Бесповоротно? Но ведь трансценденцию можно создать. Нет, не в переносном смысле, не обращаясь к религиозной медитации на манер занятий оздоровительной гимнастикой. Вера должна быть истинной. Давайте же возведем нерушимые основания веры. Соорудим бессмертие и загробное воздаяние за земные грехи и за подвиги добродетели. Вы спросите где? Ну, конечно же, на том свете. Я не шучу. Можно построить «тот свет». Каким образом? С помощью кибернетики.
Представьте себе систему большую, чем планета, систему величайшей сложности. Мы программируем ее лишь схематично, в общем виде. Пусть в этой системе в результате развертывания эволюционного процесса возникнут ландшафты и моря, прекраснее земных, возникнут и мыслящие существа. Пусть в их распоряжении будет среда — разумеется, внутри системы. О первых плодах такого процесса мы уже говорили. Машинные процессы разделены были тогда на две части, одну составляли организмы, другую — их окружение.
Новая машина — колосс. К тому же в ней имеется еще третья, дополнительная часть — Тот Свет. Когда индивидуум — мыслящее существо — умирает, когда кончается его бренное существование, когда тело обращается в прах, личность по особому каналу переносится в третью часть машины. Там действует Справедливость, там — Воздаяние и Возмездие, там есть Рай и — где-то — таинственный, непостижимый Творец Сущего. Может быть и иначе: эта третья часть может не иметь точных эквивалентов ни в одной из земных религий. В конце концов возможности здесь совершенно неограниченные. Воссоединение с «дорогими усопшими» — Там? Ну конечно же! Просветление духа в сферах вечного бытия, расширение индивидуальных способностей восприятия и постижения? Нет ничего проще — у личности, переходящей на «тот свет», развиваются нужные «интеллектуально-эмоциональные подсистемы». А может, мы предпочитаем Нирвану? Посмертное слияние всех индивидуальностей в единый созерцающий Дух?

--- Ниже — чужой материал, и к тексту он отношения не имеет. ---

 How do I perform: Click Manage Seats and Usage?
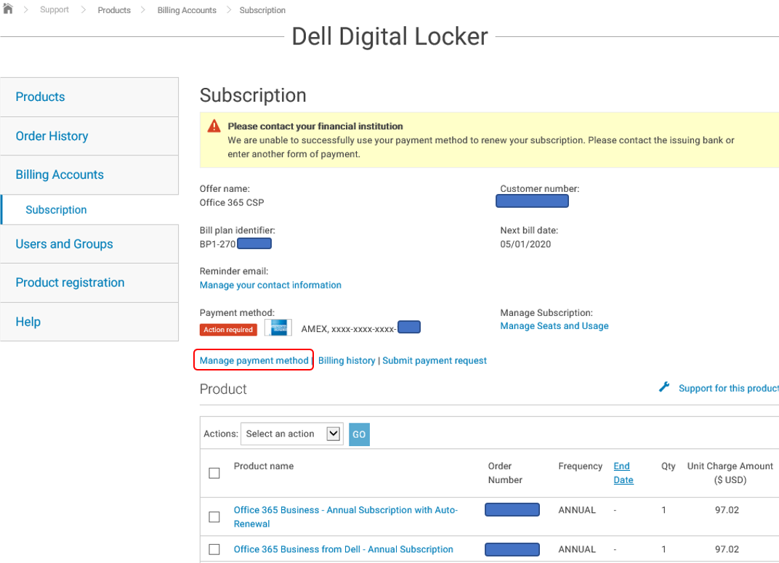554,325
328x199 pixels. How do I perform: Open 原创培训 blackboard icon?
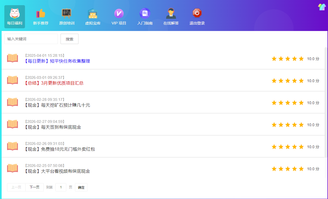(67, 13)
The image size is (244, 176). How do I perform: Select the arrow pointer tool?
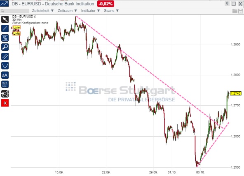tap(5, 19)
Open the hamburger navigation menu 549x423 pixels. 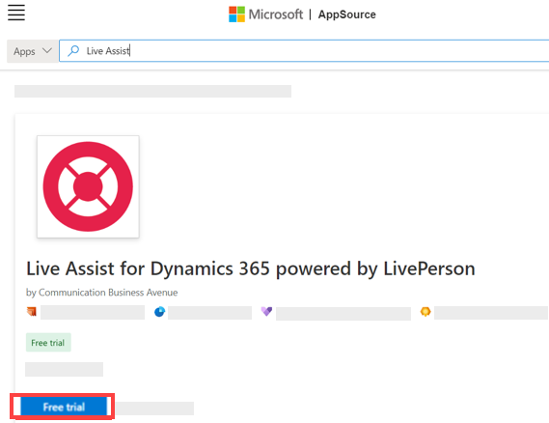(x=16, y=13)
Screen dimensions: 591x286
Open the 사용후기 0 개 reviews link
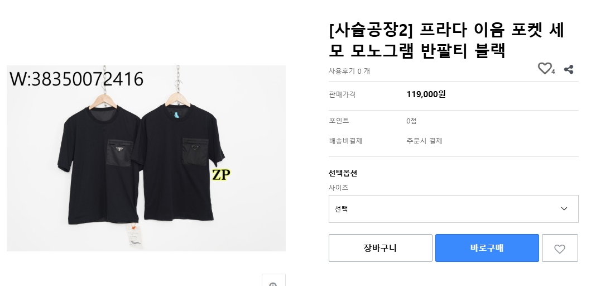click(349, 71)
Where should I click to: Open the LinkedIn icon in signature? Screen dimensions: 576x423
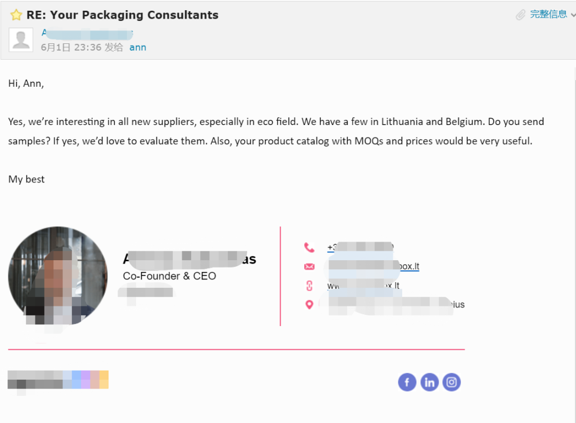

И это можно. Таких миров можно построить множество. Можно создать целую их серию и изучать, в каком из них «сумма счастья» будет наибольшей. Величина «фелицитологического индекса» укажет путь нашему конструированию. Для произвольно сотворенных существ можно создать произвольные, уготованные им кибернетический рай, чистилище, ад, а «селектор», исполняющий отчасти роль святого Петра, будет на рубеже «того света» направлять осужденных на вечные муки или удостоенных блаженства туда, куда следует. Можно сконструировать и Страшный Суд. Все можно.
Хорошо, скажем мы, пусть этот сумасбродный эксперимент и возможен, но что из этого? И к чему он вообще?
Но ведь это только вступительный этап...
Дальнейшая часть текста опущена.